Bonjour, je m’appelle Laurent et je suis collectionneur de consoles de jeux.
Je les ai presque toutes : Atari 2600, Intelevision, NES, Famicom, MasterSystem, SNES, Super Famicom, Genesis, Nintendo 64, Saturn, PlayStation, GameCube, Dreamcast, PlayStation 2, Wii, PlayStation 3 et Xbox 360.
Bien que leurs puissances diffèrent grandement, ces consoles partagent toutes la même caractéristique de base : ce sont des plateformes propriétaires, fermées. Quiconque veut développer pour l’une d’entre elles doit investir une somme considérable afin de se procurer la trousse de développement nécessaire auprès du fabricant de consoles.
Cette barrière à l’entrée (incluant de multiples frais) permet un certain contrôle de qualité. Elle assure au fabricant que seuls les développeurs « sérieux » seront en mesure de contribuer à sa collection de jeux. Elle permet également au développeur de bénéficier d’un marché « protégé » empêchant le piratage de ses jeux.
Avec la popularité de nouvelles plateformes mobiles, où il est possible de développer des jeux comparables à ceux des consoles de salon sans investissement initial monstre, plusieurs rêvent de voir une telle offre prendre d’assaut une industrie bien établie.
Serait-on sur le point de voir ce rêve se réaliser?
Here comes a new challenger
S’inscrivant dans une tendance de plus en plus forte de voir des projets liés à des jeux vidéo envahir Kickstarter, une équipe de concepteurs et d’ingénieurs américains ont soumis une proposition hors de l’ordinaire : la mise en marché d’une nouvelle console de salon, ouverte et peu dispendieuse.
Ouya sera une console basée sur la plateforme Android, un système d’exploitation fiable et avec lequel des milliers de développeurs sont familiers. Comme si ce n’était pas suffisant, on invite même les bidouilleurs à s’approprier la console : il sera possible d’installer sa propre version d’Android sans annuler sa garantie. Une pratique pourtant détestée des fabricants actuels de consoles.
En terme de caractéristiques techniques, voici ce qu’on propose :
- Un processeur quadricœur Tegra 3 de Nvidia
- 1 Go de mémoire vive
- 8 Go d’espace de stockage interne (flash)
- Un port HDMI (résolution maximale de 1080p)
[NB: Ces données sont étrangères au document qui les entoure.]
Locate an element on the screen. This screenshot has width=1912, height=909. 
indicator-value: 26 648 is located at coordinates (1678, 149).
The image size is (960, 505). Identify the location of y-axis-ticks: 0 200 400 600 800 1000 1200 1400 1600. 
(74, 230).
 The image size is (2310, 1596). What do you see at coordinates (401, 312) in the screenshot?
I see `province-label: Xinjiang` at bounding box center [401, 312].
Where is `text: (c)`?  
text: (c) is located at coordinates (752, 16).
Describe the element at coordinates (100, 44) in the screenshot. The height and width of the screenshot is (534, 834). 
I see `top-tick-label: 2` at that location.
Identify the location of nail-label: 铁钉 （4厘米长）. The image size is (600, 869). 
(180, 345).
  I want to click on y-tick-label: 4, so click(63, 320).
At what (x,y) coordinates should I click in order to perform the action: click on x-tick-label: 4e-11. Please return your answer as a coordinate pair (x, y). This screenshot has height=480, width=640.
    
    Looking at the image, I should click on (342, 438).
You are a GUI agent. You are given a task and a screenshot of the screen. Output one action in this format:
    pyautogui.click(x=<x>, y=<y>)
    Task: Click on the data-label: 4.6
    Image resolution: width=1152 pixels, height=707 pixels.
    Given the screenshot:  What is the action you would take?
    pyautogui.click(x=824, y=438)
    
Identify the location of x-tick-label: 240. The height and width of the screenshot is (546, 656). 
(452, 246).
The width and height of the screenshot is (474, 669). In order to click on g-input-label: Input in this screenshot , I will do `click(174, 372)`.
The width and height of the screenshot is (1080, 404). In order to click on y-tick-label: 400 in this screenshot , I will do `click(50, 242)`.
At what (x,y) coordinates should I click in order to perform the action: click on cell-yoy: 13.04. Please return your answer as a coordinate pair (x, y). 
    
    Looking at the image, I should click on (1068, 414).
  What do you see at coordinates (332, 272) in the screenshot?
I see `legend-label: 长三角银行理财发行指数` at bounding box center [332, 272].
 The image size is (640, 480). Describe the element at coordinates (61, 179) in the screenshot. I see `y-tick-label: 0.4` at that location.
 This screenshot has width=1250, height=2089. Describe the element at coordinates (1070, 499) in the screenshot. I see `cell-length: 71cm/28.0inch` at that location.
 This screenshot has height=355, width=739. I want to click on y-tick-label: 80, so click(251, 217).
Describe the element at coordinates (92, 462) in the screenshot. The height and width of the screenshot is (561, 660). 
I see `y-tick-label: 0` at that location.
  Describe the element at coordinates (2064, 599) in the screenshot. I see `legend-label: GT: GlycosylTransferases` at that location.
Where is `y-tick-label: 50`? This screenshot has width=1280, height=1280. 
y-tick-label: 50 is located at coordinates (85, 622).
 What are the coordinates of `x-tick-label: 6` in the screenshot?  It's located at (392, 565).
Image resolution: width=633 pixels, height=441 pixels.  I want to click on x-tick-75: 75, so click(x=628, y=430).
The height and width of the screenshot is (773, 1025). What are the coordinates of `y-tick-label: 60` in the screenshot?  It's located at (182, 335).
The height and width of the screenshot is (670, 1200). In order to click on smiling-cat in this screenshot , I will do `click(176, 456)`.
- Connexion WiFi 802.11 b/g/n
- Connexion Bluetooth LE 4.0
- Un port USB 2.0
- Une manette sans fil avec deux manches analogiques, une croix directionnelle, huit boutons et un pavé tactile
- Android 4.0
Ces caractéristiques peuvent sembler faibles lorsqu’on regarde ce que la compétition sera en mesure d’offrir, mais le prix sera tout autre également. L’Ouya sera offerte pour la modique somme de 99 $.
Un marché est assez grand pour 4 joueurs?
Lorsque Microsoft a annoncé en 2001 qu’elle se lançait dans le marché du jeu vidéo, les spécialistes étaient sceptiques quant à ses chances de réussir à se tailler une place sur le marché. Sega venait à peine de terminer la production de la Dreamcast, considérée par plusieurs comme l’une de ses meilleures consoles jamais produites. Essentiellement, le départ de Sega est venu confirmer ce que certains affirmaient depuis longtemps : le marché des consoles de salon ne peut être lucratif pour 3 fabricants.
Aujourd’hui, Microsoft, Nintendo et Sony parviennent tous les trois à tirer leur épingle du jeu. Est-ce dire que le marché est assez grand pour accueillir une quatrième console? Avec près de 4 millions de dollars accumulés en moins de 3 jours (alors que l’équipe avait fixé son objectif à 950 000 $), c’est dire qu’il existe un réel engouement chez les joueurs de voir un nouveau genre de console sur le marché.
Avec ce projet, on a au moins l’audace d’essayer quelque chose de complètement différent, une grave lacune que l’on retrouve chez la majorité des fabricants ayant tenté de pénétrer l’industrie sans succès.
Avec un peu de chance, l’Ouya viendra peut-être influencer la concurrence sur ses relations avec les développeurs.